_Provided passage_
--- START ---
1 Stlats: The guts of our players (Mostly done. Minor additions planned.)

1.1 Before we get started.

This chapter aims to provide some insights into the generation of a player’s stLats. A stLat being an underlying characteristic of the player that in all honesty, we can only guess what they mean.

StLats are as follows:

StLats
anticapitalism
baseThirst
buoyancy
chasiness
coldness
continuation
divinity
groundFriction
indulgence
laserlikeness
martyrdom
moxie
musclitude
bat
omniscience
overpowerment
patheticism
ruthlessness
shakespearianism
suppression
tenaciousness
thwackability
tragicness
unthwackability
watchfulness
pressurization
totalFingers
soul
peanutAllergy
cinnamon
fate
batStars
pitchStars

At the bottom, you’ll see two variables called batStars and pitchStars. Those are aggregates of certain stLats that are important for batting and pitching players. We’ll get to those formulas in the batting and pitching chapters, or as other relevancies become more relevant.

The general objective of this chapter is to show how the stLats relate, or don’t relate to each other. This will be done by looking at how stLats correlate.

1.2 Players and their stlats

You can use the search function to search for teams or player names. You can use the arrows at the top of each column to sort by least to greatest or vice versa. Use the horizontal bar at the bottom to scroll left and right to see other stlats.
--- END ---
_Data segment_
--- START ---
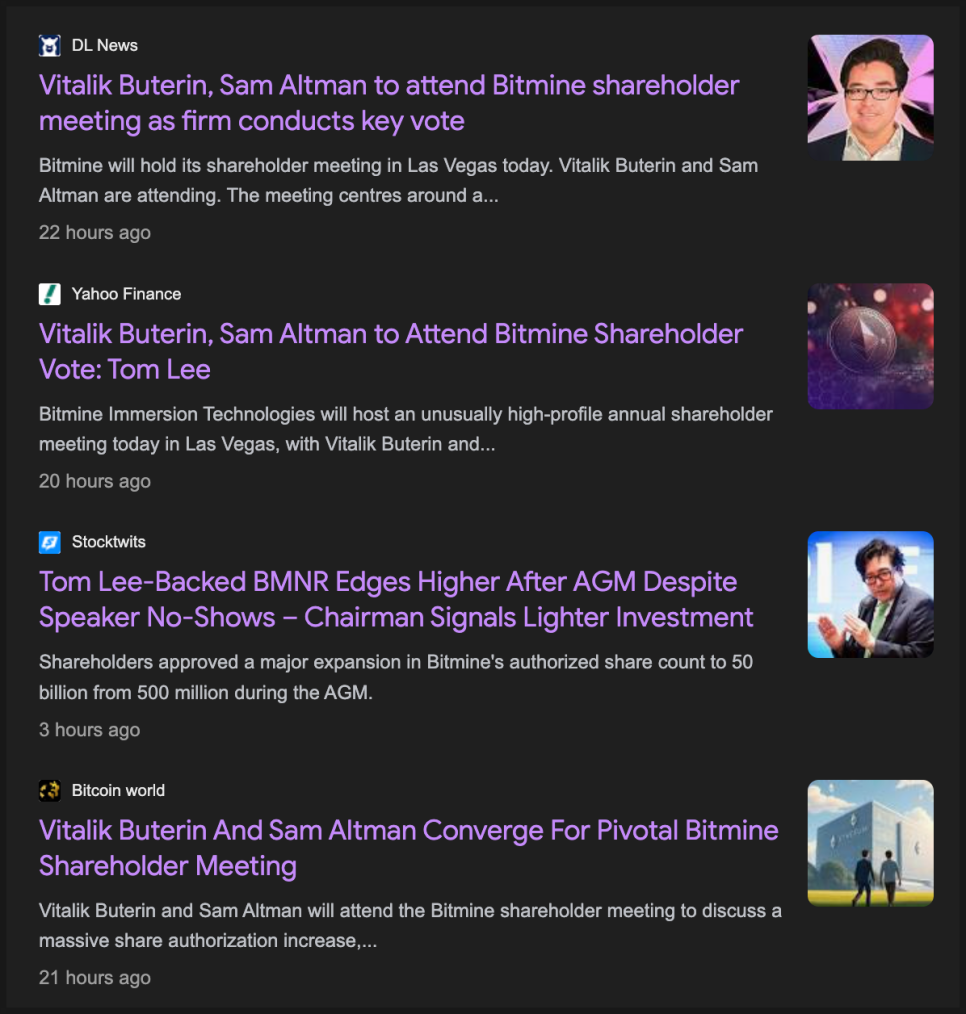This screenshot has height=1014, width=966.
Task: Click the Yahoo Finance source name
Action: [126, 294]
--- END ---
_Your task_
Please answer these questions using the stLats chapter:
1. What are the two variables at the bottom of the stLats list?
2. How will the chapter show how stLats relate to each other?
3. What do the arrows at the top of each column do?

_Answer in full_
1. batStars and pitchStars.
2. By looking at how stLats correlate.
3. They sort from least to greatest or vice versa.